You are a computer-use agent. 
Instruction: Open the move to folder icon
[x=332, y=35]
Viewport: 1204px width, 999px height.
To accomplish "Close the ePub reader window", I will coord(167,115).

#### The problem
Print each line above exactly as it stands.

#### Output for this exercise
You are a computer-use agent. 
Instruction: Open the move to folder icon
[x=332, y=35]
Viewport: 1204px width, 999px height.
To accomplish "Close the ePub reader window", I will coord(167,115).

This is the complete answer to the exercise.